If the Senate, either intentionally or inadvertently, originates a revenue-raising bill, any Member of the House has the option of calling up a "blue-slip resolution" (named after the color of paper it is printed on after passage) to send the measure back to the Senate. The resolution gets immediate consideration as a matter of constitutional privilege, is debatable for an hour and is not subject to amendment (though it may be tabled or referred to committee).

In simplified form, a blue-slip resolution typically reads as follows: "Resolved, That the Senate bill S. 123, in the opinion of this House, contravenes the first clause of the seventh section of the first article of the Constitution of the United States and is an infringement of the privileges of this House and that such bill be respectfully returned to the Senate with a message communicating this resolution."

After the revenue provision in the Senate immigration bill was discovered, Ways and Means Chairman Bill Thomas (R-Calif.) vowed he would "blue slip" the bill (yes, it's a verb, too) back to the Senate rather than agree to a conference committee. To counter this threat, Senate Majority Leader Bill Frist (R-Tenn.) said he would move to substitute the Senate's immigration language for a House-passed revenue bill (alternative minimum tax relief) now pending in the Senate.

This in turn caused Senate Minority Leader Harry Reid (D-Nev.) to balk because he did not want to open the immigration bill to possible tax cuts. Besides, Reid argued, the Frist switch was unnecessary because the revenue provision in the Senate bill did not violate the Origination Clause — it neither amended the Internal Revenue Code nor in any way constituted a new tax for revenue purposes. It simply required immigrants wishing to qualify for citizenship to pay taxes they already owed under existing law.

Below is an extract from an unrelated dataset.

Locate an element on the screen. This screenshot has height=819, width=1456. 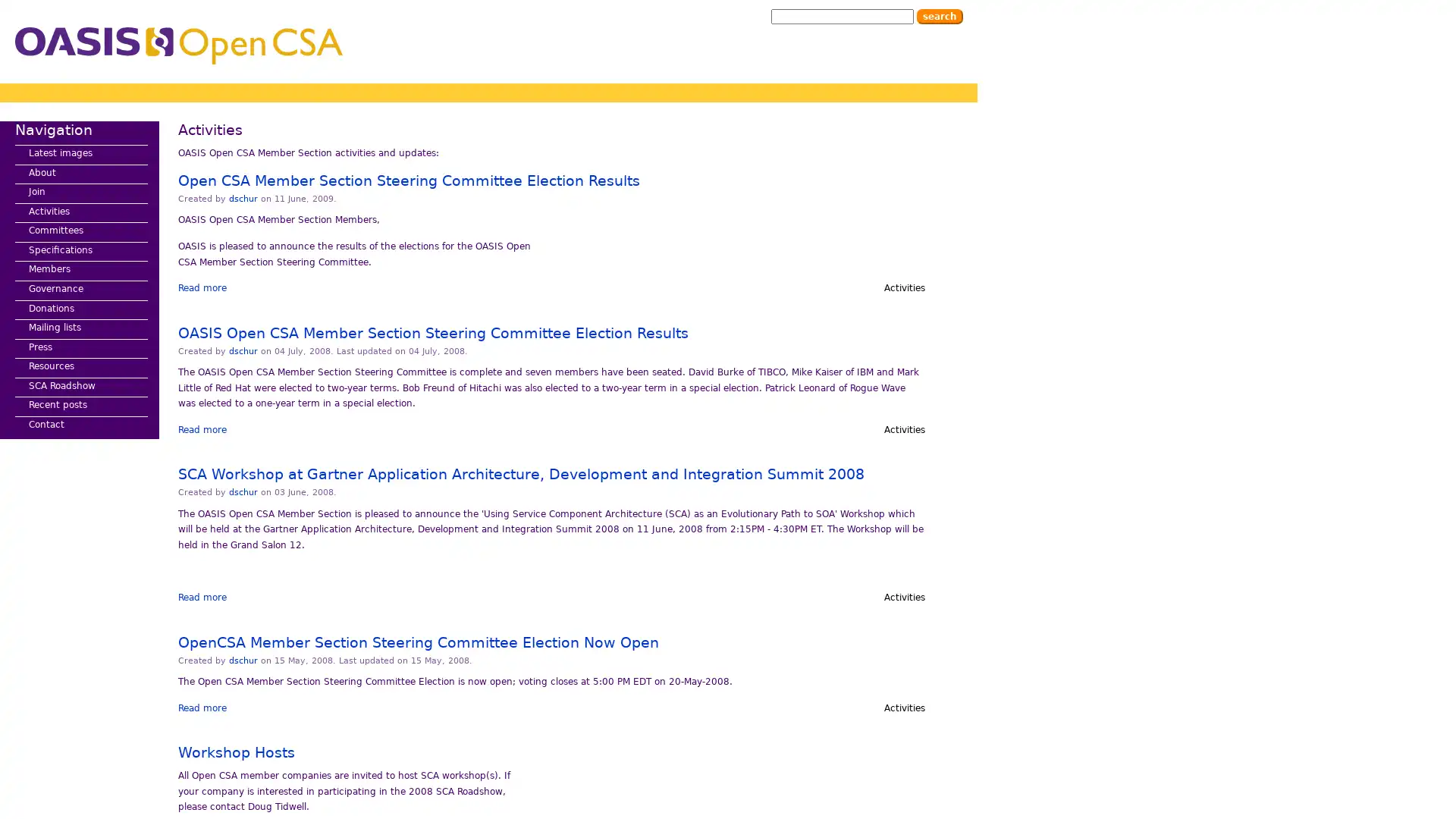
Search is located at coordinates (939, 17).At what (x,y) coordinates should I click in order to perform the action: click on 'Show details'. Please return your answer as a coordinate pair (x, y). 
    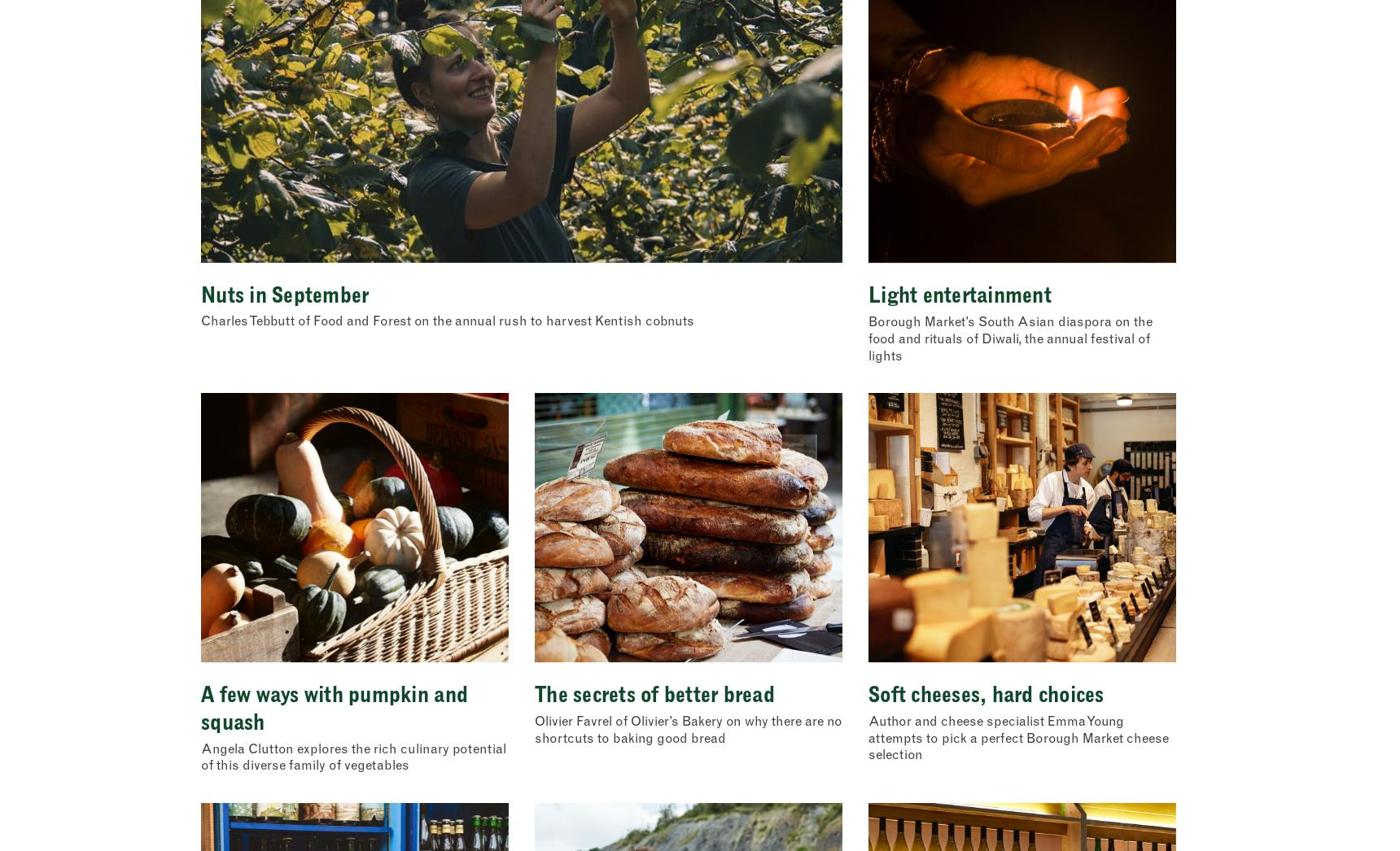
    Looking at the image, I should click on (1092, 705).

On June 5, in a surprise move, Reid attempted to call up the House immigration bill by unanimous consent, substitute the Senate-passed language and request a conference with the House. Senate Majority Whip Mitch McConnell (R-Ky.) objected. McConnell then attempted to call up the House-passed alternative minimum tax bill and substitute the Senate immigration language, but Reid objected. Only when Frist promised that he would resist any attempts to attach tax cuts to immigration did Reid agree to using the alternative minimum tax vehicle to go to conference on immigration.

There are some House precedents to support Reid's original contention. Hinds' Precedents cite an 1871 instance in which the House adopted a resolution in response to a dispute with the Senate over the Origination Clause. The resolution defined revenue-raising measures as "all bills directly affecting the revenue, whether such bills be for the imposition, reduction, or repeal of taxes." Clearly, the House was confining itself there to bills that change existing tax law in one way or another.

In more recent times, however, the House has adhered to a broader interpretation of "raising revenue" as being any bill that is "revenue affecting," regardless of whether it directly reduces or raises revenues. And, as Deschler's Precedents make clear, because these questions involve "an interpretation of the Constitution rather than House rules, they are decided by the House rather than the Chair." Traditionally the House has upheld the Ways and Means Committee by adopting blue-slip resolutions on voice votes. A review of the 29 blue-slip revenue resolutions considered over the past 20 years reveals that every one of them was adopted by voice vote.

Had Reid succeeded in forcing the issue with the House, Thomas clearly held the winning hand. But then, Senate Minority Leaders aren't always expected to promote procedural fixes that make the Majority Leader's job any easier.

Don Wolfensberger is director of the Congress Project at the Woodrow Wilson International Center for Scholars and former staff director of the House Rules Committee.